File photo of rail tanker cars used to move oil on a Great Western Railway siding, Shaunavon, Saskatchewan, August 27, 2015. Statistics Canada’s merchandise trade report for May showed the monthly trade deficit clocked in at a massive $3.28-billion.Bayne Stanley
Canada's export sector was supposed to be the beacon of hope that would lead the country's economy out of its oil-stained darkness. Instead, the latest disappointing trade statistics suggest the once-bright export outlook has descended into a thickening and uncertain fog.

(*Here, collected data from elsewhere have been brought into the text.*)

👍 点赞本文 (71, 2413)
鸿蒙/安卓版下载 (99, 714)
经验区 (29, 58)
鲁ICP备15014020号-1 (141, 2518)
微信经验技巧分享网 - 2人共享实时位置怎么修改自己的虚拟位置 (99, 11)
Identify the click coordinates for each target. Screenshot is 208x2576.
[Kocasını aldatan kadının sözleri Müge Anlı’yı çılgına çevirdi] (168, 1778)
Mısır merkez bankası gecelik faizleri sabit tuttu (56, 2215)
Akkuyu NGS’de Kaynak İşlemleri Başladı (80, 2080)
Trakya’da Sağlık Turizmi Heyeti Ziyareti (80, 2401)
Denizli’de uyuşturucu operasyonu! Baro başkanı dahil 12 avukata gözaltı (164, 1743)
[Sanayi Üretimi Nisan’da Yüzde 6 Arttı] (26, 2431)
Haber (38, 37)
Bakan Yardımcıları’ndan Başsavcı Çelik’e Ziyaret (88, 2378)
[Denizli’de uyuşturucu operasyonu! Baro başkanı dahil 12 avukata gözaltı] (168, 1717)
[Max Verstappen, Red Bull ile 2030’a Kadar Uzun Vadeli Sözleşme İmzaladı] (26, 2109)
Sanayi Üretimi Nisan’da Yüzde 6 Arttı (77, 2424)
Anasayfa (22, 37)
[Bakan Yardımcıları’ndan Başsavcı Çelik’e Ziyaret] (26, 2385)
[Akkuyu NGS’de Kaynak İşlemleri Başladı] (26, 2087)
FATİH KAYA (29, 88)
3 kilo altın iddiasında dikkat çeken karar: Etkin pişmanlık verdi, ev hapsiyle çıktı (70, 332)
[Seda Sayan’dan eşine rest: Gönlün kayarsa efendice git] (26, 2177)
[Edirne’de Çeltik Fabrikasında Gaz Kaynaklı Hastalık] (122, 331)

Statistics Canada's monthly merchandise trade report for May, released Wednesday, showed the monthly trade deficit clocked in at a massive $3.28-billion in May, the second-biggest trade hole in history. The biggest? That would be just a month earlier, April, in which the deficit was revised to $3.32-billion from an originally reported $2.94-billion. Three of the four biggest trade deficits of all time have come in the past three months alone.
Ever since the value of Canadian exports hit an all-time high in January, they have been in a perplexing yet undeniable skid. National Bank of Canada economist Krishen Rangasamy said that based on the April and May numbers, the second quarter may well have suffered "the worst quarterly export slump since the 2009 recession."
"Barring a miraculous recovery in June, real merchandise exports are set to contract over 15 per cent annualized in the second quarter," he wrote in the report.
If you had a checklist of things to worry about in a trade report, the May data would check off an awful lot of the boxes. There were declines in both exports (down 0.7 per cent) and imports (down 0.8 per cent), suggesting lacklustre demand both domestically and in export markets. As weak as those declines were, they were actually flattered by higher prices in the month; in terms of volumes of shipments, the declines were even worse – export volumes slumped 2.3 per cent, imports were down 0.9 per cent. Industrial machinery and equipment suffered substantial declines in both imports and exports, further evidence of the lack of business investment in both Canada and the United States that is holding back economic growth.
And the poor showing could easily have been much worse, if the export sector hadn't dodged a bullet from the beleaguered energy sector. Economists had expected energy shipments to slump in May owing to the large-scale loss of production from the Alberta wildfires, but instead, energy exports surprisingly rose in the month. It would appear that some unexpected refinery downtime in Alberta freed up supplies for export and the industry was able to lean on inventories to make up the rest.
But the biggest disappointment of all was the deterioration of non-energy exports, which economists have been counting on to be a key driver of growth this year. Non-energy export volumes slumped 3.2 per cent in the month.
That's not the way this was supposed to be. When the Bank of Canada cut interest rates in the eye of the oil-shock storm in January, 2015, Governor Stephen Poloz expressed confidence that the falling Canadian dollar and the accelerating U.S. economy would eventually fuel an export boom outside the energy sector that would eventually lift the economy out of its oil slump – it was only a question of when.
But nearly a year and a half later, we're still waiting for an answer to that question. Eventually is proving as elusive as a rainbow on the horizon.
The Canadian dollar has been below 80 cents (U.S.) for a year now, and it almost certainly has been a boon to the country's non-resource exports. Non-energy export volumes for the first five months of 2016 are a healthy 4 per cent higher than in the same period in 2015. But as the currency has stabilized, the growth has lost momentum. Over the past three months, non-energy export volumes are up just 1.3 per cent from a year earlier; in May, they were just 0.7 per cent higher than the previous May. The currency still looks cheap enough to boost trade, yet the returns are diminishing.
None of this is anything new in the seven years since the Great Recession, which has already proven to be one of the most perplexing, frustrating, unsteady and unpredictable business cycles in history. It was two years ago that Mr. Poloz coined a phrase for the continuing series of economic setbacks in Canada and globally – "serial disappointment" – and the term, to much dismay, fits just as well today.
So far, the Bank of Canada has stuck to its "the sun will come out tomorrow" mantra, and has remained steadfast in its belief that non-energy exports are gradually leading the economy to the promised land, despite the occasional pratfall. But next Wednesday, the central bank comes out with its latest quarterly economic outlook, in which it must address not only stalling export momentum, but the economic blow from the Alberta wildfires and the global uncertainties arising from Britain's vote to leave the European Union. We're about to find out just how much the bank's optimism, and its timetable for a full economic recovery, has been shaken.